▸ **WORK TO COMPLETE**:
Copy the listing below, changing every "At what coordinates should I click to accomplish" to "Where should I click to accomplish" and leaving everything else unchanged.

□ □ □

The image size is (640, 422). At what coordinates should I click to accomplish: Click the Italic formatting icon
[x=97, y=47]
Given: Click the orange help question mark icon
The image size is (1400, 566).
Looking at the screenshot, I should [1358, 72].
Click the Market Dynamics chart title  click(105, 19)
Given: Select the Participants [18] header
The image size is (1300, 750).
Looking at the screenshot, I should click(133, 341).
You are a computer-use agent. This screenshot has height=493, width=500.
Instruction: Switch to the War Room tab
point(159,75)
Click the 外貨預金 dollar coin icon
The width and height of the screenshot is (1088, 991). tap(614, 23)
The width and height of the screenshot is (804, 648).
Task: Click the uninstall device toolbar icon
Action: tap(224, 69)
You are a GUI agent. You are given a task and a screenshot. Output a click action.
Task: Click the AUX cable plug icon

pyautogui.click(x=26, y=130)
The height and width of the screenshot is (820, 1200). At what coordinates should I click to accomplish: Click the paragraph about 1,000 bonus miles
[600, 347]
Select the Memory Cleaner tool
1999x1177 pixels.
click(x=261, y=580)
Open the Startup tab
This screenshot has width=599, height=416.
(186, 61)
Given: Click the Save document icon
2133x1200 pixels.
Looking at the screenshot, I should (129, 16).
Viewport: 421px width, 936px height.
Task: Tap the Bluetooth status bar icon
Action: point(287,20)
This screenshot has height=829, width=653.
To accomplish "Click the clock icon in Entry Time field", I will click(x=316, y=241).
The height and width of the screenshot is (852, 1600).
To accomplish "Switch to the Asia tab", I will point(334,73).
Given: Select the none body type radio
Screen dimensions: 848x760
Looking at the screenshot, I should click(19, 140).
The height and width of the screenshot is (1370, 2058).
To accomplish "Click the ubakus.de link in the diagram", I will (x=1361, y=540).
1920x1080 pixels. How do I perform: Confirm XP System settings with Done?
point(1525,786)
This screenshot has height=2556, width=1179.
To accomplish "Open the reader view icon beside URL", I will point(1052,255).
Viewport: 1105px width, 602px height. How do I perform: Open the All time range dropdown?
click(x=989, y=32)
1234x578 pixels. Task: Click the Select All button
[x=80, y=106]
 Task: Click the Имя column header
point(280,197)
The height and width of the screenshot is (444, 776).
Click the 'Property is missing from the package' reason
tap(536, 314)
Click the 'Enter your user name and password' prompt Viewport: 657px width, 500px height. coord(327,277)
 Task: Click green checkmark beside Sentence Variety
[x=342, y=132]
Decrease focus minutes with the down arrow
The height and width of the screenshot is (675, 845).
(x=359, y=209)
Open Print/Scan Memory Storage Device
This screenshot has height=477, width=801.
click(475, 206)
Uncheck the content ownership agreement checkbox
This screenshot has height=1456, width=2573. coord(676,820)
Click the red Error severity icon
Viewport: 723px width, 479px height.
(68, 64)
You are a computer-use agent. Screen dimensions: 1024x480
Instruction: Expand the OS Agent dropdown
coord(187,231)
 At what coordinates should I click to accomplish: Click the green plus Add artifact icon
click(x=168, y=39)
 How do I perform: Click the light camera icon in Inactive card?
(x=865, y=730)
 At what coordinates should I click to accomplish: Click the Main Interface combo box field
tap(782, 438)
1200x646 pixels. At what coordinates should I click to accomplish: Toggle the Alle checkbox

□ □ □

▸ **FINAL RESULT**:
The image size is (640, 422). Where should I click to accomplish: Click the Italic formatting icon
[x=97, y=47]
Given: Click the orange help question mark icon
The image size is (1400, 566).
Looking at the screenshot, I should [1358, 72].
Click the Market Dynamics chart title  click(105, 19)
Given: Select the Participants [18] header
The image size is (1300, 750).
Looking at the screenshot, I should click(133, 341).
You are a computer-use agent. This screenshot has height=493, width=500.
Instruction: Switch to the War Room tab
point(159,75)
Click the 外貨預金 dollar coin icon
The width and height of the screenshot is (1088, 991). tap(614, 23)
The width and height of the screenshot is (804, 648).
Task: Click the uninstall device toolbar icon
Action: tap(224, 69)
You are a GUI agent. You are given a task and a screenshot. Output a click action.
Task: Click the AUX cable plug icon

pyautogui.click(x=26, y=130)
The height and width of the screenshot is (820, 1200). Where should I click to accomplish: Click the paragraph about 1,000 bonus miles
[600, 347]
Select the Memory Cleaner tool
1999x1177 pixels.
click(x=261, y=580)
Open the Startup tab
This screenshot has width=599, height=416.
(186, 61)
Given: Click the Save document icon
2133x1200 pixels.
Looking at the screenshot, I should (129, 16).
Viewport: 421px width, 936px height.
Task: Tap the Bluetooth status bar icon
Action: point(287,20)
This screenshot has height=829, width=653.
To accomplish "Click the clock icon in Entry Time field", I will click(x=316, y=241).
The height and width of the screenshot is (852, 1600).
To accomplish "Switch to the Asia tab", I will point(334,73).
Given: Select the none body type radio
Screen dimensions: 848x760
Looking at the screenshot, I should click(19, 140).
The height and width of the screenshot is (1370, 2058).
To accomplish "Click the ubakus.de link in the diagram", I will (x=1361, y=540).
1920x1080 pixels. How do I perform: Confirm XP System settings with Done?
point(1525,786)
This screenshot has height=2556, width=1179.
To accomplish "Open the reader view icon beside URL", I will point(1052,255).
Viewport: 1105px width, 602px height. How do I perform: Open the All time range dropdown?
click(x=989, y=32)
1234x578 pixels. Task: Click the Select All button
[x=80, y=106]
 Task: Click the Имя column header
point(280,197)
The height and width of the screenshot is (444, 776).
Click the 'Property is missing from the package' reason
tap(536, 314)
Click the 'Enter your user name and password' prompt Viewport: 657px width, 500px height. coord(327,277)
 Task: Click green checkmark beside Sentence Variety
[x=342, y=132]
Decrease focus minutes with the down arrow
The height and width of the screenshot is (675, 845).
(x=359, y=209)
Open Print/Scan Memory Storage Device
This screenshot has height=477, width=801.
click(475, 206)
Uncheck the content ownership agreement checkbox
This screenshot has height=1456, width=2573. coord(676,820)
Click the red Error severity icon
Viewport: 723px width, 479px height.
(68, 64)
You are a computer-use agent. Screen dimensions: 1024x480
Instruction: Expand the OS Agent dropdown
coord(187,231)
 Where should I click to accomplish: Click the green plus Add artifact icon
click(x=168, y=39)
 How do I perform: Click the light camera icon in Inactive card?
(x=865, y=730)
 Where should I click to accomplish: Click the Main Interface combo box field
tap(782, 438)
1200x646 pixels. Where should I click to accomplish: Toggle the Alle checkbox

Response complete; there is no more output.